Penelitian ini merupakan penelitian kualitatif-deskriptif dengan pendekatan naturalistik. Subjek penelitian ditentukan dengan teknik purposive. Subjek berupa paper digunakan sebagai sumber data sekunder sesuai dengan tujuan penelitian. Teknik pengumpulan data; wawancara mendalam dan dokumentasi. Teknik pengujian keabsahan data menggunakan triangulasi sumber. Teknik analisis data meliputi tahap; reduksi data, display data, pengambilan kesimpulan dan verifikasi.
Hasil penelitian menunjukkan: Pertama, pola praktik politik uang meliputi: komponen pelaku, strategi, dan sistem nilai yang menggerakkannya. 1) Aktor praktik politik uang dapat dikategorikan pada dua bagian; yakni pelaku langsung (direct actor) dan pelaku tidak langsung (indirect actor) 2) Politik uang dalam Pilkades berlangsung: a) dengan cara membeli ratusan kartu suara yang disinyalir sebagai pendukung calon Kades lawan dengan harga yang sangat mahal oleh panitia penyelenggara, b) menggunakan tim sukses yang dikirim langsung kepada masyarakat untuk membagikan uang, c) serangan fajar, dan d) penggelontoran uang besar-besaran secara sporadis oleh pihak di luar kubu calon Kepala Desa, yaitu bandar/pemain judi. 3) Dari aspek nilai, fenomena politik uang dalam Pilkades digerakkan oleh sistem nilai yang sama antara publik atau masyarakat bawah (demos) dan para elit politik di desa, yaitu nilai non demokratis. Kedua, praktik politik uang yang berlangsung secara ekstensif meningkatkan partisipasi formal pemilih. Namun demikian partisipasi tersebut bersifat semu (pseudo-participation) sebab nir-rasionalitas. Ketiga, perlu diikhtiarkan implementasi demokrasi yang lebih kontekstual bagi masyarakat desa. Misalnya model demokrasi deliberatif, yang dikembangkan dari tradisi pemikiran demokrasi komunitarian.
Kata kunci: politik uang, pilkades, demokrasi
Pendahuluan
Desa merupakan satuan pemerintahan terkecil yang melaksanakan fungsi-fungsi pelayanan kepada masyarakat. Di samping itu, desa juga merupakan wadah partisipasi rakyat dalam aktivitas politik dan pemerintahan. Desa
seharusnya merupakan media interaksi politik yang simpel dan dengan demikian sangat potensial untuk dijadikan cerminan kehidupan demokrasi dalam suatu masyarakat negara.

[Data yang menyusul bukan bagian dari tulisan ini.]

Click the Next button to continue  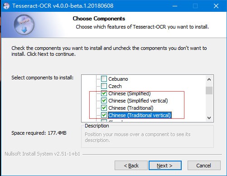(x=165, y=166)
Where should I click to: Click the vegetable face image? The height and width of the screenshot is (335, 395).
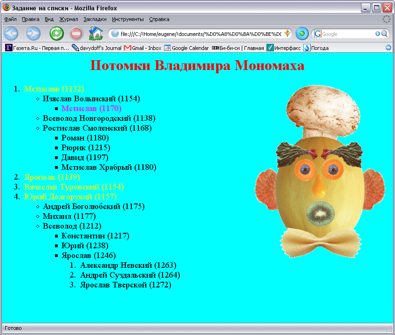(x=320, y=173)
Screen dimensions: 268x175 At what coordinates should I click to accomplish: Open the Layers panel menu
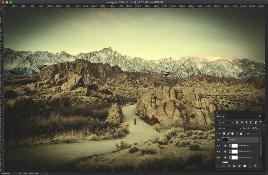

Prinsip-prinsip praktek politik demokratis dapat dimulai dari kehidupan politik di desa. Unsur-unsur esensial demokrasi dapat diterjemahkan dalam pranata kehidupan politik di level pemerintahan formal paling kecil tersebut. Menurut Robert Dahl, terdapat tiga prinsip utama pelaksanaan demokrasi, yakni; 1) kompetisi, 2) partisipasi, dan 3) kebebasan politik dan sipil (Sorensen, 2003: 19).
Dinamika dan konstelasi politik di desa memiliki kekhasan tersendiri. Kekhasan tersebut antara lain ditunjukkan dalam prosesi pemilihan kepala desa (Pilkades) yang jauh dari hiruk pikuk dunia kepartaian. Dalam kejumudan yang dihadapi masyarakat dengan tidak sehatnya kehidupan kepartaian di Indonesia, baik oleh karena tidak berjalannya fungsi-fungsi ideal kepartaian termasuk rekrutmen politik maupun ketidakmampuan elit di dalamnya dalam mengartikulasi kepentingan sebagian besar rakyat, seharusnya masyarakat dapat menemukan alternatif lain dalam melaksanakan demokrasi prosedural melalui pemilihan Kepala Desa.
Ekspektasi atas sehatnya Pilkades sebagai wahana demokratisasi atau konsolidasi demokrasi sangat besar. Presiden Susilo Bambang Yudhoyono, pada perhelatan Pilkades di Desa Naggrak Bogor menyatakan bahwa kehidupan demokrasi yang baik sebenarnya bisa dimulai dengan pelaksanaan demokrasi di desa melalui pemilihan kepala desa atau Pilkades. Asalkan, pilkades di desa itu dapat dijalankan dengan langsung, umum, bebas dan rahasia serta jujur dan adil (Kompas, 11 Maret 2007). Bahkan pada masa menguatnya desakan perubahan Pemilihan Presiden dari Pemilihan dalam lembaga Majelis Permusyawaratan Rakyat (MPR) ke Pemilihan Presiden langsung, Pilkades seringkali menjadi referensi. Ruang publik seringkali dihiasi dengan statemen semacam ini: “..Kalau Pilkades saja sangat demokratis dengan pemilihan secara langsung, masak pemilihan presiden tidak berani secara langsung?!”.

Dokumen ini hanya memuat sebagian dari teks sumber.